The guards slid down the side of the ditch and came towards LeBlanc. He stepped back and raised his pick over his shoulder. They stopped and one of them, a lean rough-skinned man named Rainack, drew his revolver and cocked the hammer and aimed it at LeBlanc’s head.

“I won’t miss,” he said.

“For God’s sake, put it down, LeBlanc,” Avery said.

“It’s three to one, and you ain’t got but one swing with that pick,” Evans said.

“Come closer and I’ll pin you to the ground,” LeBlanc said.

“Quit while you got a chance,” the other guard said.

“I seen your kind in the stockade. They know how to use a billy club real good.
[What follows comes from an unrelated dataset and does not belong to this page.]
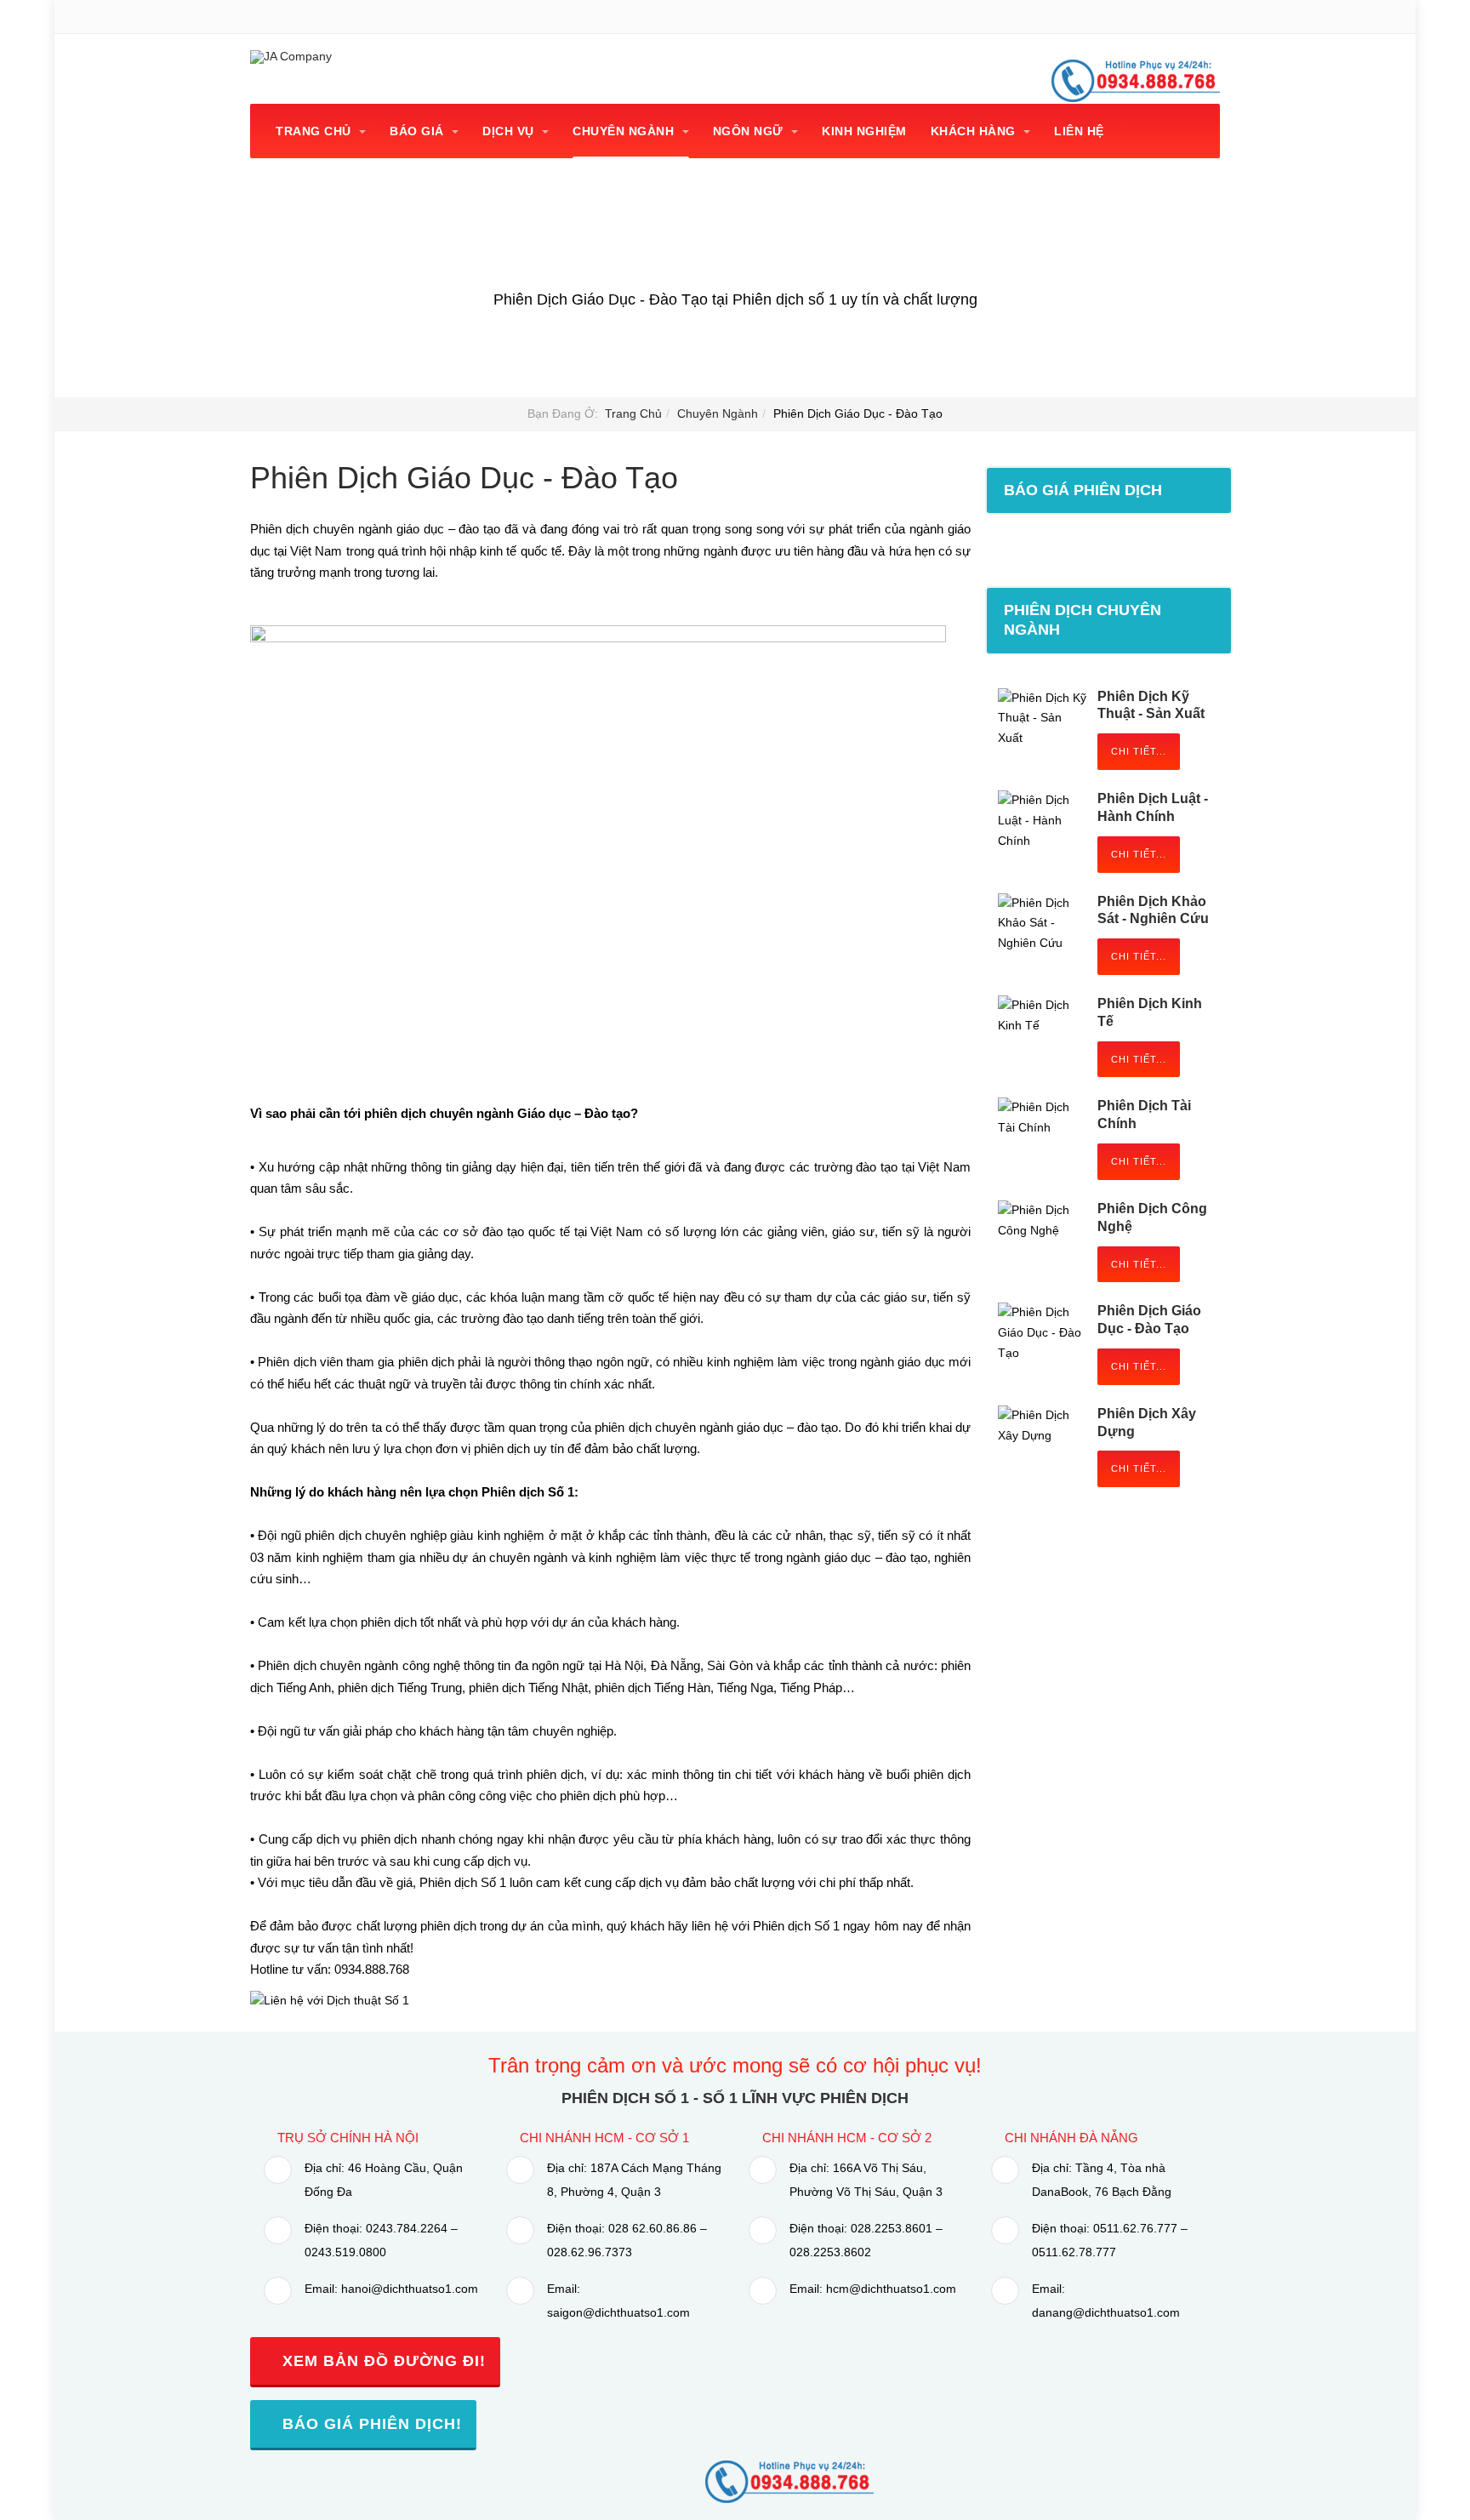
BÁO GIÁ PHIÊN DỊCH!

They know how to jab you where it hurts and it don’t show.”

“Let go of the pick.”

“They’ve got you. Put it down,” Avery said. “You can’t beat them like this. LeBlanc, listen to me. For God’s sake. He means what he says. He’ll kill you.”

“I ain’t waiting much longer,” the guard named Rainack said. “A few more seconds and you’re a dead man.”

Avery broke towards LeBlanc in an attempt to grab the pick. Toussaint dove into his body and dragged him against the wall of the ditch and held him there. Avery fought to get loose, saying, “He’s sick, he was in the war and his mind’s not right, don’t you understand, he should be in a hospital, you can’t shoot him down, Evans, he doesn’t know what he’s doing, he thinks you’re somebody in a stockade—”

“Be still,” Toussaint said.

“Make your play one way or another,” Rainack said.